Ejercicios propuestos:
(1) Por favor, convierte en una lista breve el párrafo del texto sobre la televisión que empieza con «El problema es que la edad promedio», sin perder sus datos principales.
(2) Retoma el texto sobre la televisión después de su última oración y continúalo con uno o dos párrafos en el mismo tono.
*** Texto proporcionado
El problema es que la edad promedio del espectador del canal, y de todos los canales en inglés y en español en este país, es de unos sesenta años. La gente joven, con mayor poder adquisitivo, ya no enciende la televisión y a veces ni siquiera tiene un televisor en su casa. Solo la gente de edad muy otoñal, gente de mi edad o todavía mayor, se aferra al noble hábito de encender el televisor para ver las noticias, los programas políticos, los juegos deportivos, las ficciones y los culebrones. Como la edad promedio del espectador es de sesenta años, los programas se diseñan pensando en ellos y los pocos auspiciadores publicitarios son clínicas, consultorios, medicamentos, cremas, ungüentos, seguros médicos, inyecciones para bajar de peso, hierbas para dormir mejor, pócimas para curar la impotencia.
Es decir que solo los viejitos ven mi programa, ven el canal donde trabajo. A menudo una joven me reconoce y me dice: Mi abuelita no se pierde tu programa. No ocurre lo contrario. Nunca me dice una anciana: mi nieta no se pierde tu programa.
Como la gente que ve mi programa en particular y el canal en general es de una edad avanzada, gente con problemas de salud, gente en el tramo final de su existencia, gente que encuentra una compañía reconfortante en la televisión, gente sola y desesperanzada que me considera su amigo o su pariente cercano, entonces yo, noche a noche, siento que, más que un periodista de opinión, soy un enfermero que cuida amorosamente a los ancianos de un geriátrico. En unos años, ellos habrán muerto, yo habré muerto, el canal habrá muerto, la televisión habrá muerto. A estas alturas, la duda es quién morirá primero.
¿Morirá del todo la televisión en su formato convencional? ¿Se extinguirán los canales de aire que antes marcaban treinta o cuarenta puntos de rating y ahora a duras penas llegan a cinco o seis puntos? ¿Desaparecerán los canales de cable de la televisión pagada? ¿O el espectador todavía encenderá el televisor para ver, por ejemplo, un debate político, o un juego deportivo, o las noticias sobre una catástrofe? Soy pesimista. Creo que en unos años no habrá televisión abierta ni televisión por cable, así como ya no tenemos en nuestras casas las antiguas radios de sala o portátiles, ni los tocadiscos, ni los teléfonos fijos o inalámbricos.
******
*** Información extraída
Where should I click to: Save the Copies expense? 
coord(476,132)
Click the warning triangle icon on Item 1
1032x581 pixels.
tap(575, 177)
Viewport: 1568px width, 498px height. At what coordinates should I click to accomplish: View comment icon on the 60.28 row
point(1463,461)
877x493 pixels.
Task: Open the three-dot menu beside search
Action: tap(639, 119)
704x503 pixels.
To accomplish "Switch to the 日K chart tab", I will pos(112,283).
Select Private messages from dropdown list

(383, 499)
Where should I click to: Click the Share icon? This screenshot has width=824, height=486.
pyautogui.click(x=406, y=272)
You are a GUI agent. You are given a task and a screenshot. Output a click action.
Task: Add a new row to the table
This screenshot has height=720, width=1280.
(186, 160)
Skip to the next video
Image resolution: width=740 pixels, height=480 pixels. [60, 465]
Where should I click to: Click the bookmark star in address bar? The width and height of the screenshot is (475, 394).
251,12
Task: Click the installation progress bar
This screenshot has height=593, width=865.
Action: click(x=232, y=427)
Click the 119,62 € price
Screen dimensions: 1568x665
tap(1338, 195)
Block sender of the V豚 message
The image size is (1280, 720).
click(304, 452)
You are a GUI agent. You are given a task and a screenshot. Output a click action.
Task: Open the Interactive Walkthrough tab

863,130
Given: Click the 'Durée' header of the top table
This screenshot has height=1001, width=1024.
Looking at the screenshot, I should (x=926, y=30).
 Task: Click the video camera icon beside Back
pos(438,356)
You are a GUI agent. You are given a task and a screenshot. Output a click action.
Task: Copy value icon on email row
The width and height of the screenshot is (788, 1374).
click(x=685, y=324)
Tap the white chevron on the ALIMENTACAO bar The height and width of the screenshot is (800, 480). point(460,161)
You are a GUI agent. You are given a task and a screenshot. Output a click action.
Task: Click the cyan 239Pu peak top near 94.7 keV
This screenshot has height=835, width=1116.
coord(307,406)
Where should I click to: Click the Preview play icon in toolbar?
******
Respuestas por ejercicio:
(1)
- La edad promedio del espectador del canal, y de todos los canales en inglés y en español del país, ronda los sesenta años.
- Los jóvenes, con mayor poder adquisitivo, ya no encienden la televisión y a veces ni siquiera tienen televisor.
- Solo las personas mayores mantienen el hábito de ver noticias, programas políticos, juegos deportivos, ficciones y culebrones.
- Por eso los programas se diseñan pensando en ellas.
- Los pocos anunciantes son clínicas, consultorios, medicamentos, cremas, ungüentos, seguros médicos, inyecciones para bajar de peso, hierbas para dormir mejor y pócimas para curar la impotencia.

(2)
El futuro, sin embargo, no luce sombrío en modo alguno. La gente seguirá consumiendo ficciones, noticias, juegos deportivos, debates políticos. Pero todo ocurrirá, como ocurre ya, en el teléfono móvil, en la tableta. El televisor es una antigualla, el cable pagado es una cosa anacrónica, en desuso, las antenas en los techos parecen dinosaurios metálicos. Yo mismo, un hombre que sale en la televisión hace cuarenta años, soy una especie en vías de extinción. Encender el televisor y elegir un canal de aire es como ir al canal montando a caballo por la autopista.
Por eso, cuando se anunció hace medio año que el canal en que trabajo se había vendido, y cuando parecía inminente que los nuevos dueños me despedirían por mis ideas liberales, mi esposa y yo fundamos un canal personal de YouTube que lleva mi nombre. En apenas cien días, hemos subido cien vídeos grabados en casa, cien historias personales narradas por mí, cien nuevas entregas impregnadas de elocuencia y pasión, todos los días un cuento inédito más o menos fabuloso, y la respuesta de los espectadores ha sido masiva, abrumadora, superando nuestras expectativas. En apenas cien días tenemos ya más de doscientos mil suscriptores y, en promedio, cada video diario es visto por unos ciento treinta mil espectadores. Con suerte, ningún fanático religioso me cerrará ese canal personal, familiar. Bien se sabe que la necesidad, o el miedo, tiene cara de hereje.